The landing process must never be considered complete until the airplane decelerates to the normal taxi speed during the landing roll or has been brought to a complete stop when clear of the landing area. The pilot must be alert for directional control difficulties immediately upon and after touchdown, and the elevator control should be held back as far as possible and as firmly as possible until the airplane stops. This provides more positive control with tailwheel steering, tends to shorten the after-landing roll, and prevents bouncing and skipping.
Any difference between the direction the airplane is traveling and the direction it is headed (drift or crab) produces a moment about the pivot point of the wheels, and the airplane tends to swerve. Loss of directional control may lead to an aggravated, uncontrolled, tight turn on the ground, or a ground loop. The combination of inertia acting on the CG and ground friction of the main wheels during the ground loop may cause the airplane to tip enough for the outside wingtip to contact the ground and may even impose a sideward force that could collapse one landing gear leg. [Figure 13-4] In general, this combination of events is eliminated by landing straight and avoiding turns at higher than normal running speed.
To use the brakes, the pilot should slide the toes or feet up from the rudder pedals to the brake pedals (or apply heel pressure in airplanes equipped with heel brakes). If rudder pressure is being held at the time braking action is needed, that pressure should not be released as the feet or toes are being slid up to the brake pedals because control may be lost before brakes can be applied. During the ground roll, the airplane’s direction of movement may be changed by carefully applying pressure on one brake or uneven pressures on each brake in the desired direction. Caution must be exercised when applying brakes to avoid overcontrolling.
If a wing starts to rise, aileron control should be applied toward that wing to lower it. The amount required depends on speed because as the forward speed of the airplane decreases, the ailerons become less effective.
If available runway permits, the speed of the airplane should be allowed to dissipate in a normal manner by the friction and drag of the wheels on the ground. Brakes may be used if needed to help slow the airplane. After the airplane has been slowed sufficiently and has been turned onto a taxiway or clear of the landing area, it should be brought to a complete stop. Only after this is done should the pilot retract the flaps and perform other checklist items.

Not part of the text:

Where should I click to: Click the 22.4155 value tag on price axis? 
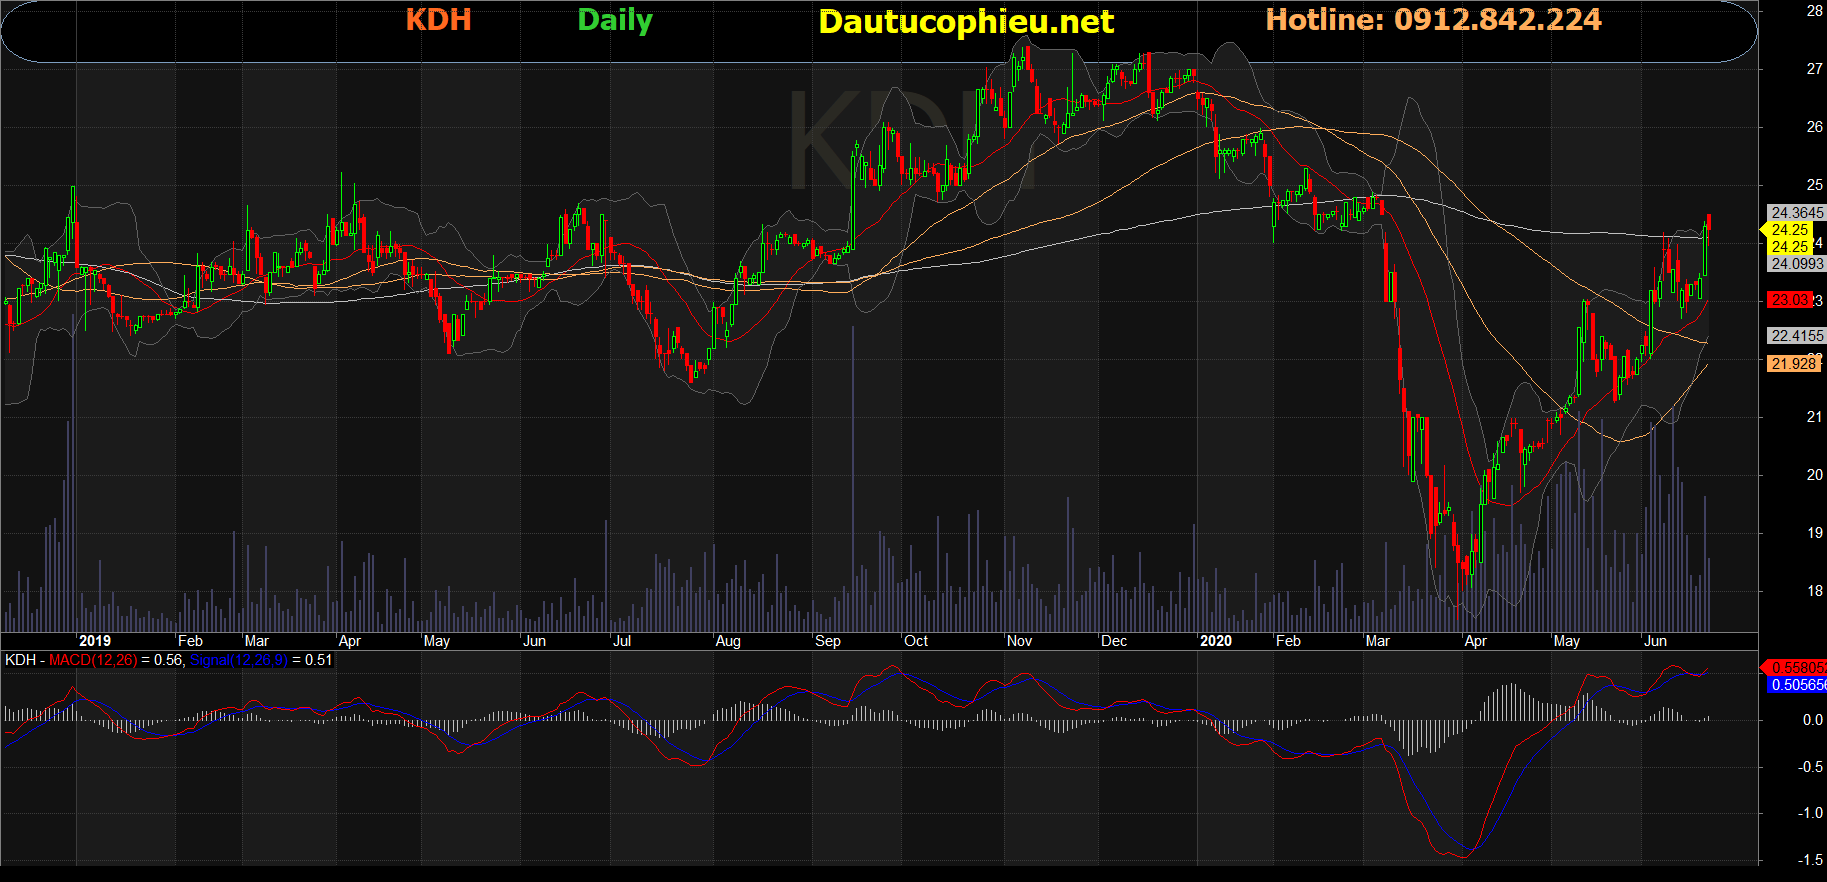pos(1796,336)
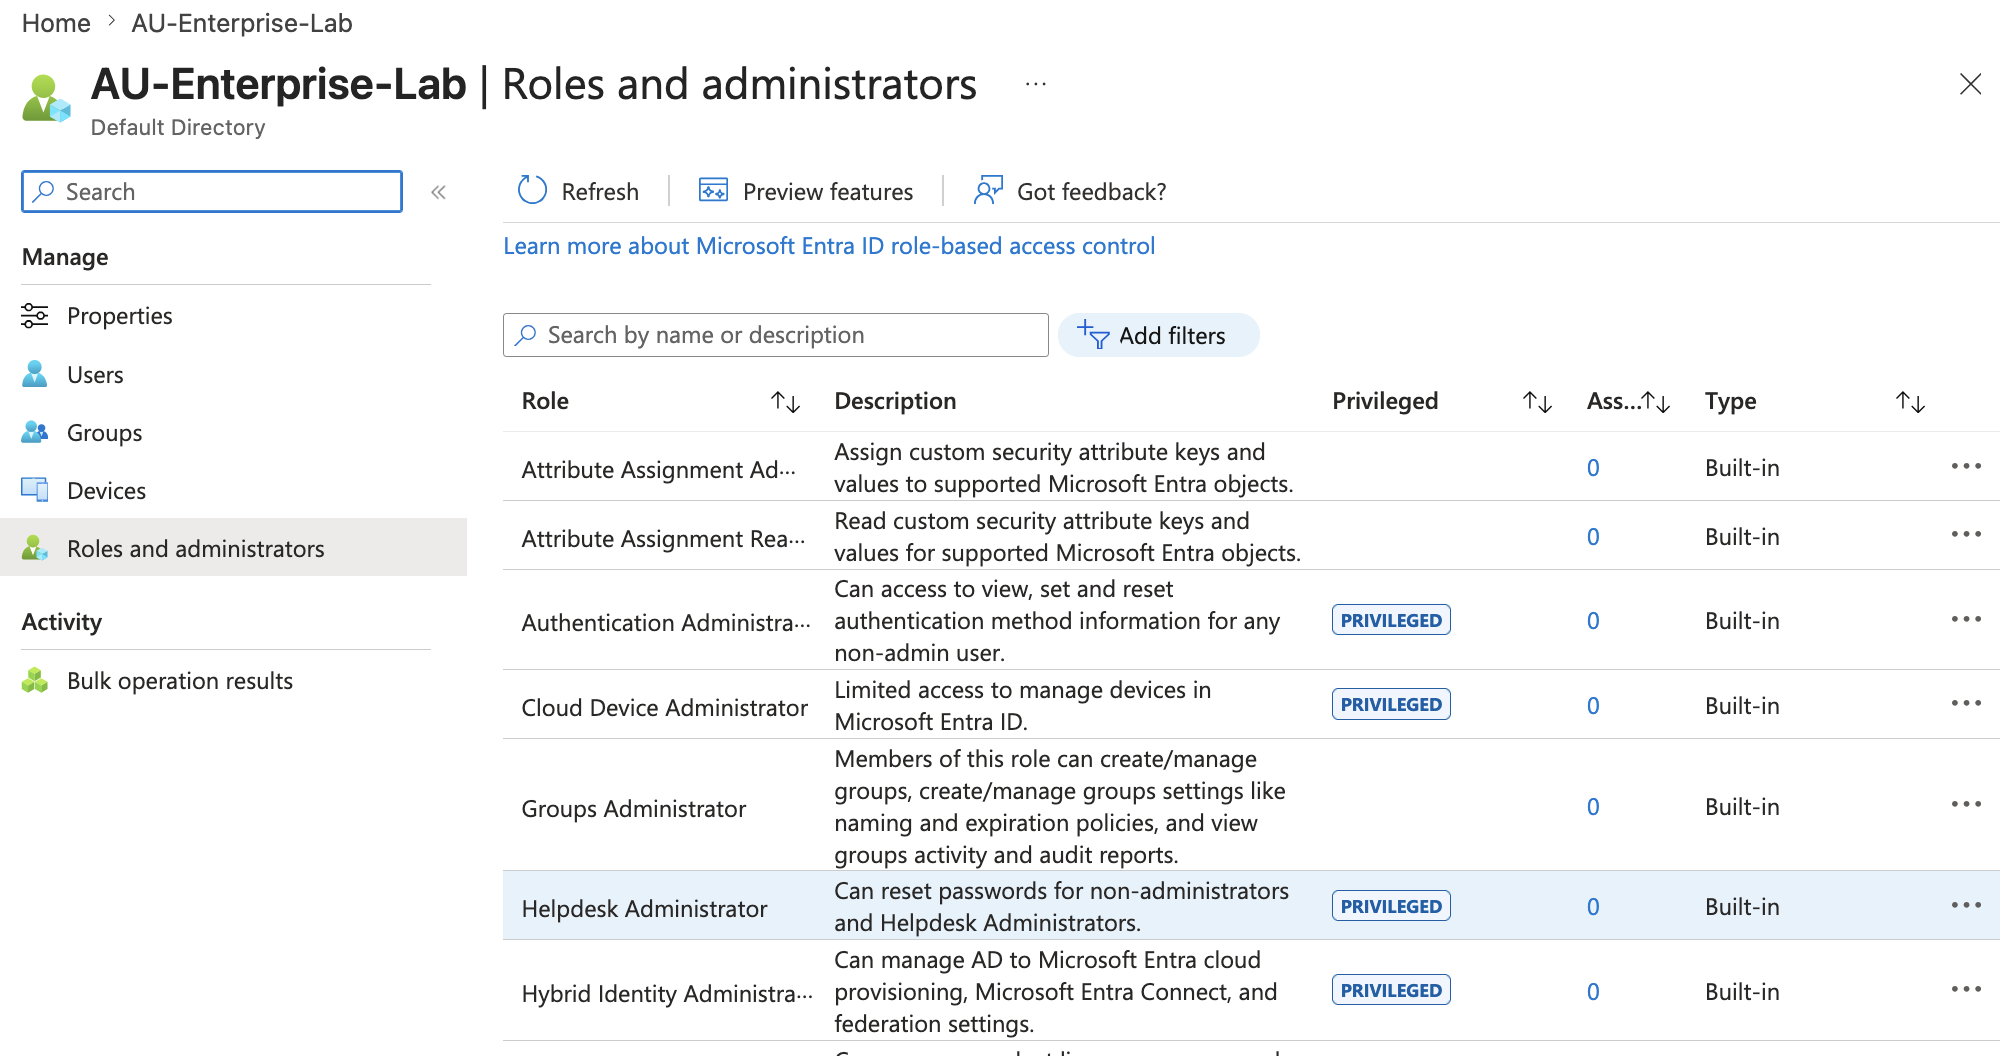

Crosswind After-Landing Roll
Particularly during the after-landing roll, special attention must be given to maintaining directional control by the use of rudder and tailwheel steering while keeping the upwind wing from rising by the use of aileron. Characteristically, an airplane has a greater profile or side area behind the main landing gear than forward of it. With the main wheels acting as a pivot point and the greater surface area exposed to the crosswind behind that pivot point, the airplane tends to turn or weathervane into the wind. [Figure 13-5] This weathervaning tendency is more prevalent in the tailwheel-type because the airplane’s surface area behind the main landing gear is greater than in nosewheel-type airplanes.

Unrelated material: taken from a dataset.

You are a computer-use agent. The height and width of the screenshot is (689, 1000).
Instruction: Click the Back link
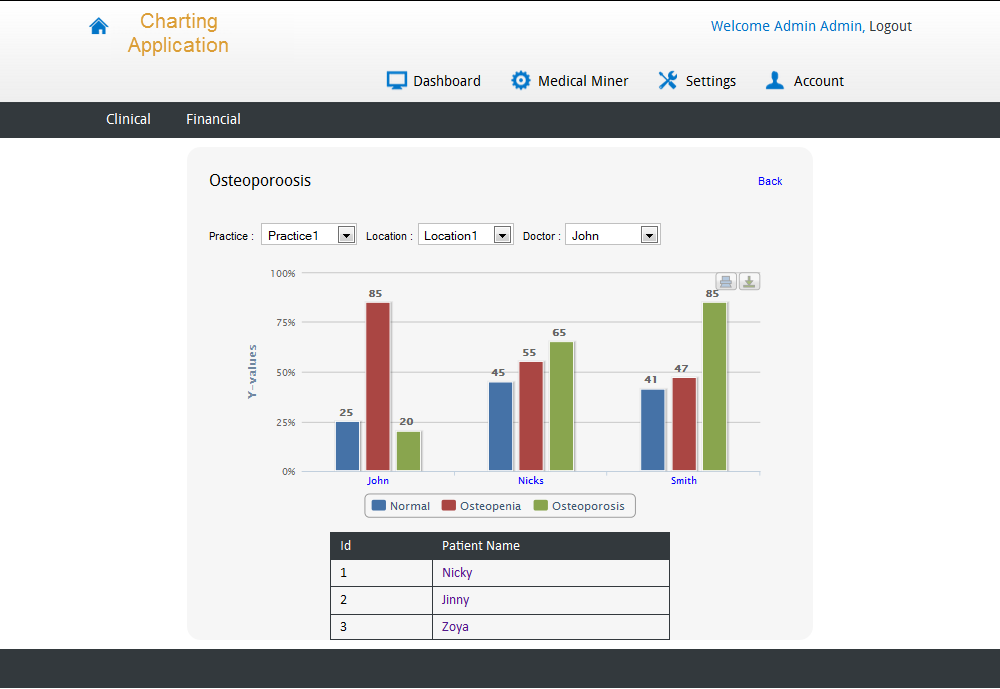[x=770, y=181]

Pilots should be familiar with the crosswind component of each airplane they fly and avoid operations in wind conditions that exceed the capability of the airplane, as well as their own limitations. While the airplane is decelerating during the after-landing roll, more aileron must be applied to keep the upwind wing from rising. Since the airplane is slowing down, there is less airflow around the ailerons and they become less effective. At the same time, the relative wind is becoming more of a crosswind and exerting a greater lifting force on the upwind wing. Consequently, when the airplane is coming to a stop, the aileron control must be held fully toward the wind.

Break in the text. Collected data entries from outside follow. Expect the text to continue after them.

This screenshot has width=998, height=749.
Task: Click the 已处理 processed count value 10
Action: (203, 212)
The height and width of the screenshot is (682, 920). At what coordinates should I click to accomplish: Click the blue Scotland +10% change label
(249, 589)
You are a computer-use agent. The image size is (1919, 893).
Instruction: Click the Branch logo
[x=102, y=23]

Upon touchdown, the airplane should be firmly held in a three-point attitude. This provides aerodynamic braking by the wings. Immediately upon touchdown and closing the throttle, the brakes should be applied evenly and firmly to minimize the after-landing roll. The airplane should be stopped within the shortest possible distance consistent with safety.
The tailwheel should touchdown simultaneously with or just before the main wheels and should then be held down by maintaining firm back-elevator pressure throughout the landing roll. This minimizes any tendency for the airplane to nose over and provides aerodynamic braking. The use of brakes on a soft field is not needed because the soft or rough surface itself provides sufficient reduction in the airplane’s forward speed. Often, it is found that upon landing on a very soft field, the pilot needs to increase power to keep the airplane moving and from becoming stuck in the soft surface.
A ground loop is an uncontrolled turn during ground operations that may occur during taxi, takeoff, or during the after-landing roll. Ground loops start with a swerve that is allowed to continue for too long. The swerve may be the result of side-load on landing, a taxi turn started with too much groundspeed, overcorrection, or even an uneven ground surface or a soft spot that retards one main wheel of the airplane.
Due to the inbuilt instability of the tailwheel design, the forces that lead to a ground loop accumulate as the angle between the fuselage and inertia, acting from the CG, increase. If allowed to develop, these forces may become great enough to tip the airplane to the outside of the turn until one wing strikes the ground.
To counteract the possibility of an uncontrolled turn, the pilot should counter any swerve with firm rudder input. In stronger swerves, differential braking is essential as tailwheel steering proves inadequate. It is important to note, however, that as corrections begin to become apparent, rudder and braking inputs need to be removed promptly to avoid starting yet another departure in the opposite direction.